[課題内容]:
リストのうち、"The image size is (727, 574)." を含む行で始まり "coordinates (72, 74)." を含む行で終わる部分を、空行を除き、各行を1つの文字列とするJSON配列の形に整形してください。

[入力データ]:

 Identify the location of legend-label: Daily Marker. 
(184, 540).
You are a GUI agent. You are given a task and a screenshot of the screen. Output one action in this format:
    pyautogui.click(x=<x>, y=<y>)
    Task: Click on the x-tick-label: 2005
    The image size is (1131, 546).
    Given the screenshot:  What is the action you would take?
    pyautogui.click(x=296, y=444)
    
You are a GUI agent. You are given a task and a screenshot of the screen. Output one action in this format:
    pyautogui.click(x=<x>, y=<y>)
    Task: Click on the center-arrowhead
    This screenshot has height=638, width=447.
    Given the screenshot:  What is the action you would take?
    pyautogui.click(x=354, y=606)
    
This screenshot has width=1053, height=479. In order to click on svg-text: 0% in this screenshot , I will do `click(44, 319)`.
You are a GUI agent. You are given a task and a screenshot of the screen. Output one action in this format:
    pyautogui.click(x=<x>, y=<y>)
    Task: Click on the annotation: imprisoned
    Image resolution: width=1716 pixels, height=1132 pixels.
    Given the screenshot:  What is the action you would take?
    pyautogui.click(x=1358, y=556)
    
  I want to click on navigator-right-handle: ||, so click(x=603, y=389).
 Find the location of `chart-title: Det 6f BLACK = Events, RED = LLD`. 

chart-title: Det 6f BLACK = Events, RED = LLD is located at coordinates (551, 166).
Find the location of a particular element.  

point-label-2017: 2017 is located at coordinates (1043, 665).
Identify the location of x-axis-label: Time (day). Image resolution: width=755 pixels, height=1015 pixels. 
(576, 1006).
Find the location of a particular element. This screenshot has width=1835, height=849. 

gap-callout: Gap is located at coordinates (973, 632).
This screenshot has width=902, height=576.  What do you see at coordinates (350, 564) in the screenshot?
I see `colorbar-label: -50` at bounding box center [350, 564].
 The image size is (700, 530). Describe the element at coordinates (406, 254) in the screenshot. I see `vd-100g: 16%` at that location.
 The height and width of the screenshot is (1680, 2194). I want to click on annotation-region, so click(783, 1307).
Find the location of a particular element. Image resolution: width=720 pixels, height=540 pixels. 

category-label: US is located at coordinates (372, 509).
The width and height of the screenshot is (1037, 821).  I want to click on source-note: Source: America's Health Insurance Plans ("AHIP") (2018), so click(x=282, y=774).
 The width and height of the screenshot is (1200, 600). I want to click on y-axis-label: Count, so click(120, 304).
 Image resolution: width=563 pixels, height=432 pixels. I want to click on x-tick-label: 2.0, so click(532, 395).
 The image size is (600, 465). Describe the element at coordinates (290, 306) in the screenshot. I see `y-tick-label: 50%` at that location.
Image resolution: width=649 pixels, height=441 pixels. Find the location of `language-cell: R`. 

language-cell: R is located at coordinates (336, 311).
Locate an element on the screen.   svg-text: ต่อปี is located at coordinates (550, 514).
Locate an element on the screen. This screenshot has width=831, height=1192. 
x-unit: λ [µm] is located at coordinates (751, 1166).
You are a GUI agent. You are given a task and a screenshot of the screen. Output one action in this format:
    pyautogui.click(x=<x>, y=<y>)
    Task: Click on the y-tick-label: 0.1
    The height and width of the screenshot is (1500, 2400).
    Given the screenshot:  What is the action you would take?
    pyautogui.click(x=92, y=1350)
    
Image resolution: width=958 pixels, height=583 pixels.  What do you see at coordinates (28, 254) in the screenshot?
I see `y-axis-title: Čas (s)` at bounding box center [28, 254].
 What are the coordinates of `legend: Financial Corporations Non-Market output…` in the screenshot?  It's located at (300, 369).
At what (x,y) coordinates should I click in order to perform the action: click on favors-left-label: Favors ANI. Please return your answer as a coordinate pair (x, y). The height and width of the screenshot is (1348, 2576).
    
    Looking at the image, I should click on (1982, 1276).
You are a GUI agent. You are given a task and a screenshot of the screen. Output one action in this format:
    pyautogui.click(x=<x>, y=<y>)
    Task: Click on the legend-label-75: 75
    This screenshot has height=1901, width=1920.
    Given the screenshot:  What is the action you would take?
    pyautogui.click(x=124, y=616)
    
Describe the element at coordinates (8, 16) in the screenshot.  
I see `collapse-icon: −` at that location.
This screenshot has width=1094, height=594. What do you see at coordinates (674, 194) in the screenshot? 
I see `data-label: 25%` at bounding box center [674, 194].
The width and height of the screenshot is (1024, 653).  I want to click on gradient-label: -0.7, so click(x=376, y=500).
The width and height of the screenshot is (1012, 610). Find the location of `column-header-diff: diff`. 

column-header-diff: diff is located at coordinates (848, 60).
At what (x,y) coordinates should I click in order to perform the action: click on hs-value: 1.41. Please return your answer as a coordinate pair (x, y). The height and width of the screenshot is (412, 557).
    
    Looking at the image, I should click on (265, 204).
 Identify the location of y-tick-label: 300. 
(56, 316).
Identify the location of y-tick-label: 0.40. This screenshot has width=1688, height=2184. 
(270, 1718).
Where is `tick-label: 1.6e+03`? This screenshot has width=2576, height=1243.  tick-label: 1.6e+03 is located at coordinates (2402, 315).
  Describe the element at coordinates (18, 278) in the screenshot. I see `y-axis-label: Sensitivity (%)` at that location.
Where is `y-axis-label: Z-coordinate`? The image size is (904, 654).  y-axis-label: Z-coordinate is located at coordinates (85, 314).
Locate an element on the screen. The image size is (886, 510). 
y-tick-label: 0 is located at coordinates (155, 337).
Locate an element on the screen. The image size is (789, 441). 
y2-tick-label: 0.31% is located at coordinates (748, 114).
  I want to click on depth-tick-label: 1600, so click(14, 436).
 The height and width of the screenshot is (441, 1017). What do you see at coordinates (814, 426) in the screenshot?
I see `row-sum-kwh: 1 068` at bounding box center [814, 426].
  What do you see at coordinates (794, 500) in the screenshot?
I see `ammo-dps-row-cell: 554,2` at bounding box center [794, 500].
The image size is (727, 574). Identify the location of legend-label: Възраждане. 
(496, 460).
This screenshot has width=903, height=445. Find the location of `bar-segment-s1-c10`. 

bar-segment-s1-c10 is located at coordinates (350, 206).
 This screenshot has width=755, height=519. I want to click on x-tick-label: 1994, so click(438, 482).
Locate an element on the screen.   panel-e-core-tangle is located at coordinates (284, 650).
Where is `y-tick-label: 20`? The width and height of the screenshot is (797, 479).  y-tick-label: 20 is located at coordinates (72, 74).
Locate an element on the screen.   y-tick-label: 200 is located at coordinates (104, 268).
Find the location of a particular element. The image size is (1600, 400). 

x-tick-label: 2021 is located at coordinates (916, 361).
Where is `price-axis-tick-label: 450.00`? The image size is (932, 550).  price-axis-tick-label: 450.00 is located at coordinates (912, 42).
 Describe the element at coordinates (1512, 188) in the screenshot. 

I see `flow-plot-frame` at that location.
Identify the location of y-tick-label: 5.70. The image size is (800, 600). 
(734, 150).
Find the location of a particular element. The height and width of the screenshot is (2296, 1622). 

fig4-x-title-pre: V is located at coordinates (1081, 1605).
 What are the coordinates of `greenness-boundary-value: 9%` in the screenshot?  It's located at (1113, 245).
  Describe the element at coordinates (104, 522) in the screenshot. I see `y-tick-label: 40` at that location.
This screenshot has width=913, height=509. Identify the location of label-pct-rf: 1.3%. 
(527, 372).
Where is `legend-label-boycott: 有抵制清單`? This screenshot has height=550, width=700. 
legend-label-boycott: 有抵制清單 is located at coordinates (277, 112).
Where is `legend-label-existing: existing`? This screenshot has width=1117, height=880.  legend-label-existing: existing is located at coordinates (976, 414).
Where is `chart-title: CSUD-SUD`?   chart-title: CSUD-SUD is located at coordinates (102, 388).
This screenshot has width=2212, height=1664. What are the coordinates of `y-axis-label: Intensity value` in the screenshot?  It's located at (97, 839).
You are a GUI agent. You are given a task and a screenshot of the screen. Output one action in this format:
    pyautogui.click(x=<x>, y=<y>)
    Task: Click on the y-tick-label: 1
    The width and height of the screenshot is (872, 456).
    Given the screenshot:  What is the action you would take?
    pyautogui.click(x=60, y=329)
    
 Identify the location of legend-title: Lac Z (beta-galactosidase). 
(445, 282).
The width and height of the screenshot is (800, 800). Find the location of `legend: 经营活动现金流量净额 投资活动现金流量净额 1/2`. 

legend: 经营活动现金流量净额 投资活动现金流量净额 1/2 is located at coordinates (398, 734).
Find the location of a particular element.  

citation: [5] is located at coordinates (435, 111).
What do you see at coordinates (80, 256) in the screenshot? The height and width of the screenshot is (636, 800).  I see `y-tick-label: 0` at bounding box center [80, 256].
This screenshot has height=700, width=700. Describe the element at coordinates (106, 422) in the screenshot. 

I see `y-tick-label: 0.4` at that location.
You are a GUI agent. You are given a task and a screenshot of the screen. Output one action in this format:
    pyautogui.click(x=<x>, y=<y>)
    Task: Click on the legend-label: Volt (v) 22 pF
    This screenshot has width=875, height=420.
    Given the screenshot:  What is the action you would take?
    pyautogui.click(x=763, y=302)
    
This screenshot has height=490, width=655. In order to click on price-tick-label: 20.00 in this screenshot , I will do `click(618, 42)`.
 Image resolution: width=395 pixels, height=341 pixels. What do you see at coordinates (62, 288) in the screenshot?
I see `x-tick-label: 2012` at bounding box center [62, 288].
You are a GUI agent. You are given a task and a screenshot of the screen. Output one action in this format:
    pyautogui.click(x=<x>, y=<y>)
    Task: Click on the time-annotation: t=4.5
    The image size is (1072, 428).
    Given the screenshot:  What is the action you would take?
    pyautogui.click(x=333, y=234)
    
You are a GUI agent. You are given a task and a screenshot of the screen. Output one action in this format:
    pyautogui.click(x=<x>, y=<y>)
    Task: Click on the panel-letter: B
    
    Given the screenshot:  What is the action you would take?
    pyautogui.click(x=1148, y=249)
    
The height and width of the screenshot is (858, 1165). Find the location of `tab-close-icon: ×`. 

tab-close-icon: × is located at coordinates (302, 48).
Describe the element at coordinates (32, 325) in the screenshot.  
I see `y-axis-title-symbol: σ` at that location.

[完成した解答]:
[
  "The image size is (727, 574). Identify the location of legend-label: Възраждане. ",
  "(496, 460).",
  "This screenshot has width=903, height=445. Find the location of `bar-segment-s1-c10`. ",
  "bar-segment-s1-c10 is located at coordinates (350, 206).",
  " This screenshot has width=755, height=519. I want to click on x-tick-label: 1994, so click(438, 482).",
  "Locate an element on the screen.   panel-e-core-tangle is located at coordinates (284, 650).",
  "Where is `y-tick-label: 20`? The width and height of the screenshot is (797, 479).  y-tick-label: 20 is located at coordinates (72, 74)."
]